- People in India who have drug-resistant tuberculosis (TB) will soon have access to a crucial treatment, bedaquliine, at less than a fifth of its current price.
- India rejected an application by the pharmaceutical company Johnson & Johnson (J&J) to extend its patent on bedaquiline.
- The decision will affect other parts of the world as well, as many low-income countries get their drugs from companies in the South Asian country.
- The decision follows a petition started by two women — one of whom is South African TB activist Phumeza Tisile — to stop the Indian government from granting J&J’s application.
People with drug-resistant tuberculosis in India could soon have access to critical medication at a far lower cost after the authorities rejected US pharmaceutical giant Johnson & Johnson’s application to extend a patent.
The firm wanted to extend its patent on bedaquiline, which expires in July, until 2027, which would have prevented cheaper generic versions reaching the market.
Activists from India and South Africa team up to help slash medicine prices
It was seen as a victory for two women who have been fighting to make a drug for the disease affordable to all. Nandita Venkatesan from India and Phumeza Tisile from South Africa filed a petition in 2019 with the Indian Patent Office to stop Johnson & Johnson’s application, a petition supported by the medical NGO Médecins Sans Frontières (MSF).
The decision by the patent office opens the door for other companies to produce accessible versions, with some health experts estimating that the costs of treatment could be cut by 80%, from $46 (R832) a month per patient to $8 (R145).
Given that India sends generic drugs to many low-income countries, this breakthrough will help patients in states that obtain their TB drugs through the World Health Organisation (WHO).
People need cheap access to this drug — and it may come in August
Bedaquiline is considered the last resort for those with advanced TB. Like most treatments for drug-resistant TB, it has unpleasant side effects, but when the FDA approved it in 2012 it was the first new drug for the disease in 40 years.
Pharmaceutical companies in India have started work on generic versions of the drug. Some have submitted data to the WHO and have pre-qualified to become suppliers. A version is expected to be available as soon as August.

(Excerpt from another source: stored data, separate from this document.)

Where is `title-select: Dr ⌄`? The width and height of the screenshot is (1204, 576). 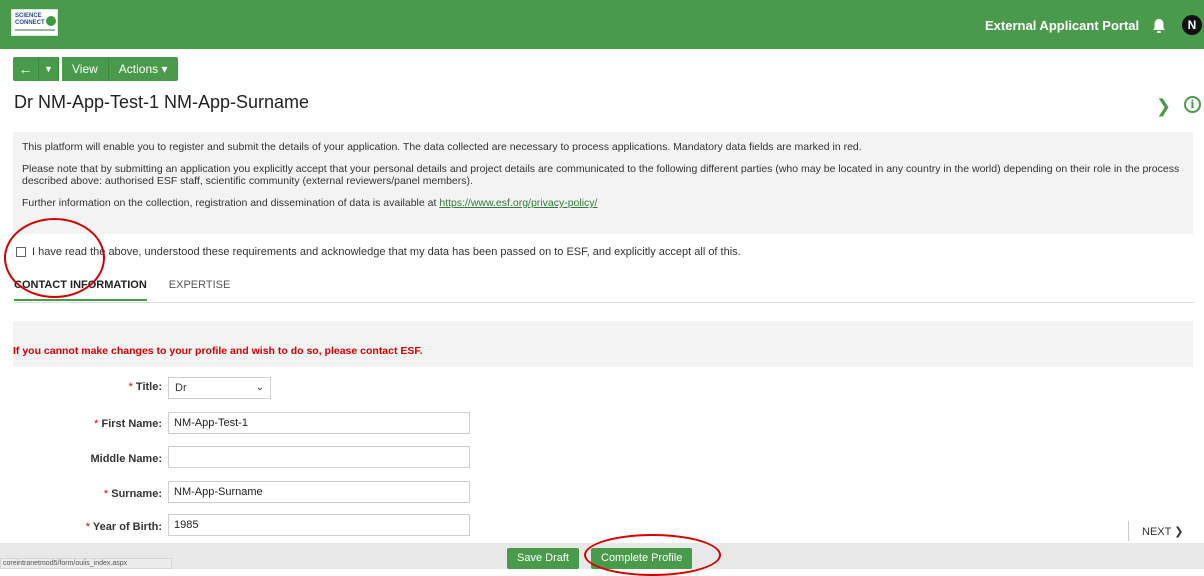
title-select: Dr ⌄ is located at coordinates (220, 388).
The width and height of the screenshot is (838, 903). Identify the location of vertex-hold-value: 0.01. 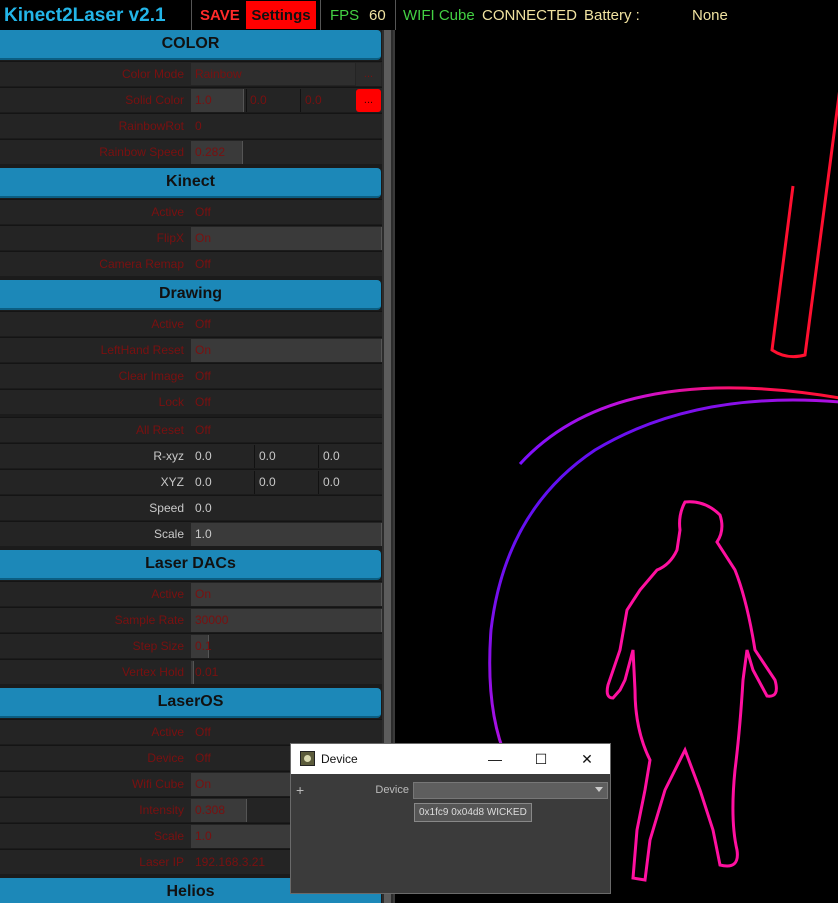
(207, 672).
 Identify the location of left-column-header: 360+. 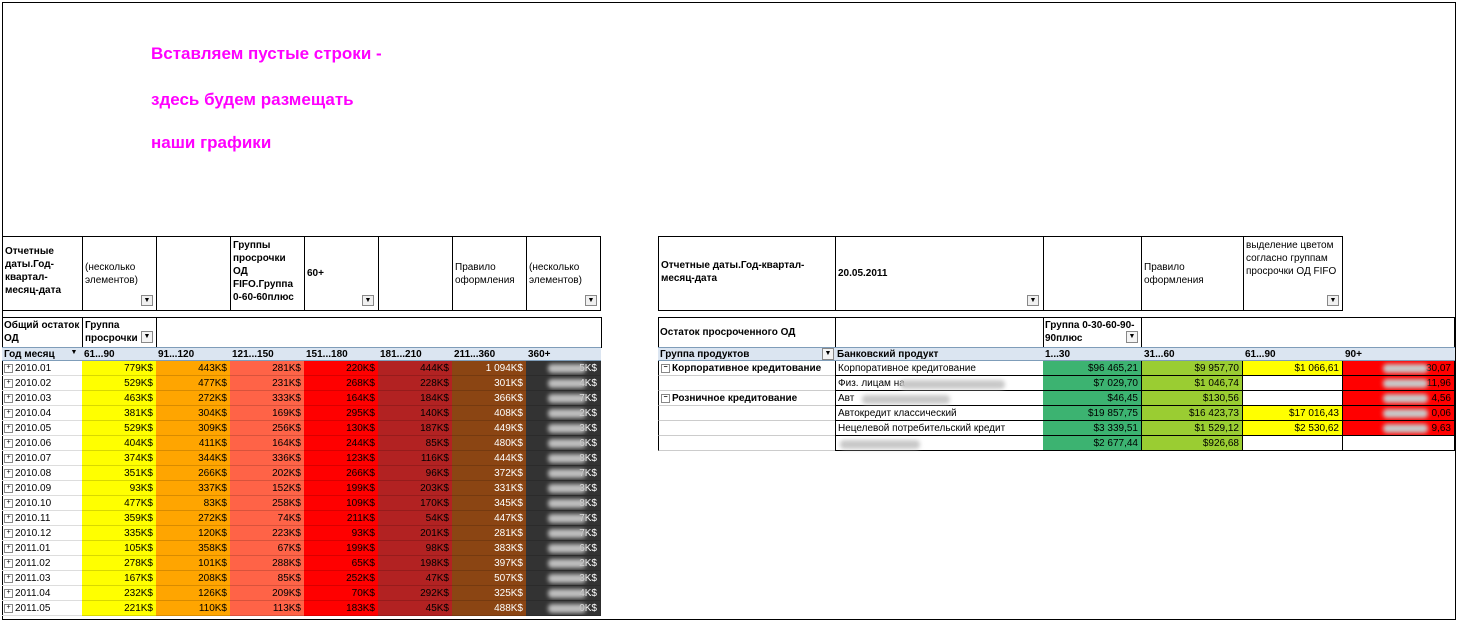
(564, 354).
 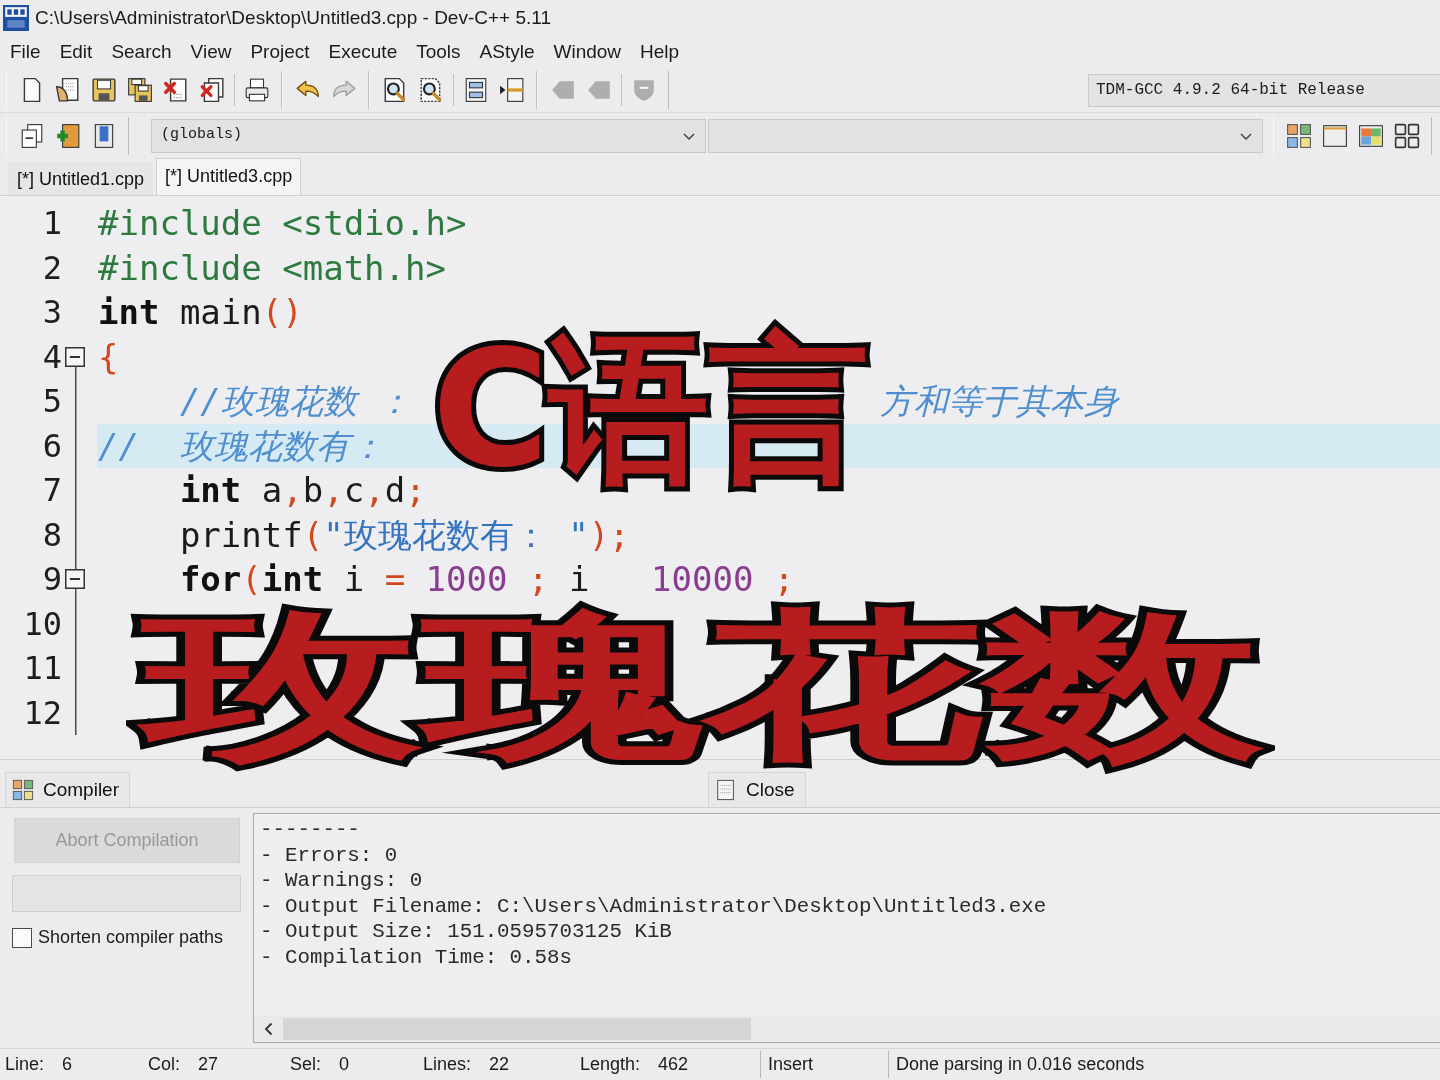 I want to click on page-plus-icon, so click(x=68, y=136).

Venkatesan, who lost her hearing in 2013 as a result of treatment for intestinal TB and has had to endure years of painful operations and injections, said she could not hold back tears when the patent office announced its decision on Friday.
“The verdict is too late for me, my hearing has gone for good. But the fight had to be fought because if something better and easier is available, then why shouldn’t patients have access to it?” said the 33-year-old journalist from Mumbai.

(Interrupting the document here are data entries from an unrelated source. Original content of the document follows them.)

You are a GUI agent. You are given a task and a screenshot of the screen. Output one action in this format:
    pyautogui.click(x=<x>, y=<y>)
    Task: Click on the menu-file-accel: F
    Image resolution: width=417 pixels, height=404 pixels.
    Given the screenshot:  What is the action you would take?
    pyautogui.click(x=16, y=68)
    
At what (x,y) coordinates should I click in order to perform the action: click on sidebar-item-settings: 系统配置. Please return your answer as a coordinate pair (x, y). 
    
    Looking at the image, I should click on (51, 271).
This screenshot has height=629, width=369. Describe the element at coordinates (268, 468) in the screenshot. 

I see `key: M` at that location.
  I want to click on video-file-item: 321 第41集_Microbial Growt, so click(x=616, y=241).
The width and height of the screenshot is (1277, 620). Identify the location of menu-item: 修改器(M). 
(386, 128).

Instant profits for Big Pharma. Just add salt
Leena Menghaney, a global intellectual property adviser at MSF in New Delhi, said: “Bedaquiline was a breakthrough drug for TB and now it’s going to be more easily available.” Johnson & Johnson’s “evergreening” — continuously extending patent rights — was “unacceptable”, she said. “All the company did was change the compound into a salt to justify an extension.”

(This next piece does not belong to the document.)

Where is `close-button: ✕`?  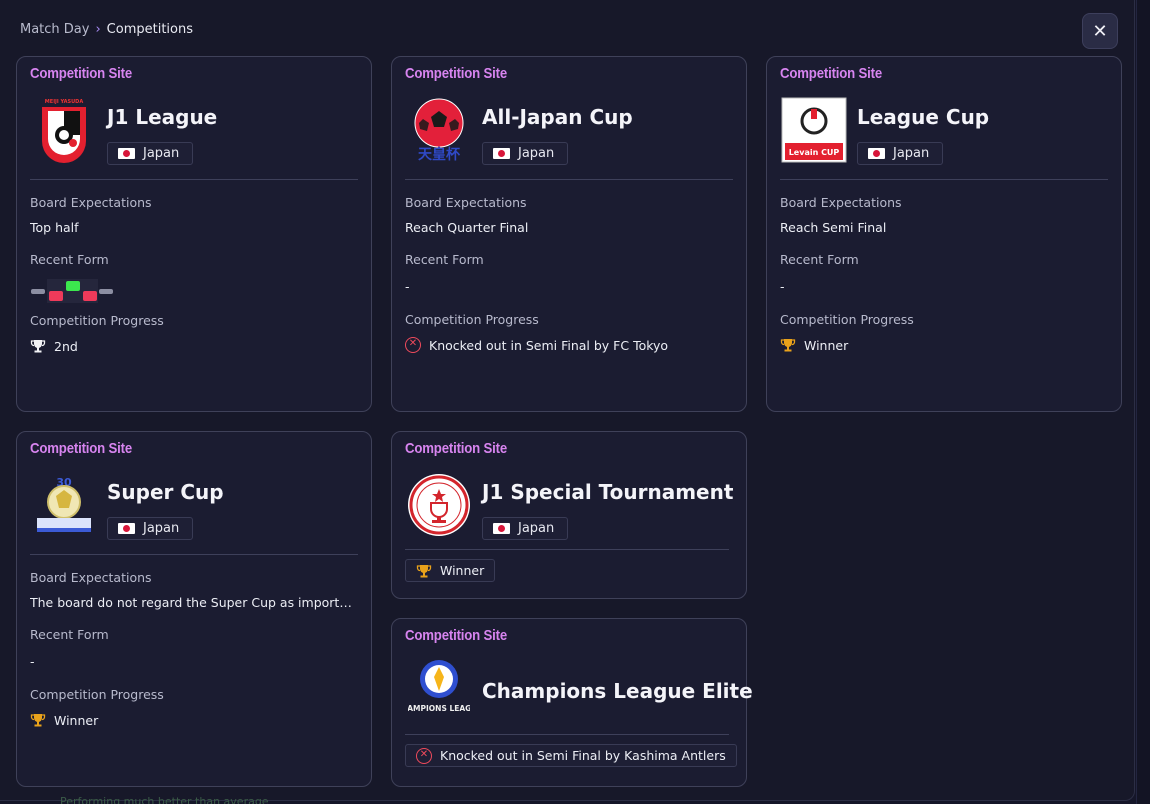
close-button: ✕ is located at coordinates (1100, 31).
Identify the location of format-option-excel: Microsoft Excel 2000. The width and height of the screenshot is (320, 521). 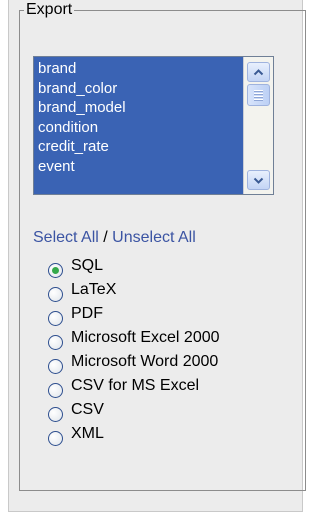
(134, 338).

India has the highest burden of TB and drug-resistant TB in the world. More than 1 000 Indians a day die of the disease.
COVID made the situation worse. A WHO global report last year found that India had 18% more cases in 2021 than in 2020 — a consequence largely of the pandemic and lockdowns as patients were unable to visit clinics to get tested or collect medicines. The number of TB cases detected in April 2020 fell by 80% from the previous April as Indians missed test appointments and some labs closed.
India’s target is to end TB by 2025, five years earlier than the global deadline of 2030.
Bedaquiline is procured by the Indian government for its TB programme and is available in most TB clinics in large cities, but not in smaller towns and in rural areas. “Now, when the price of the generic version comes down, it will be much cheaper for the government to buy, and this will make it more accessible,” said Venkatesan.
She understood the argument made by Johnson & Johnson that the massive cost of developing a new drug has to be recouped through patents. “But their patent lasted 20 years. That’s a good chunk. Why try to extend it? Why not be cognisant of the fact that lives are at stake?”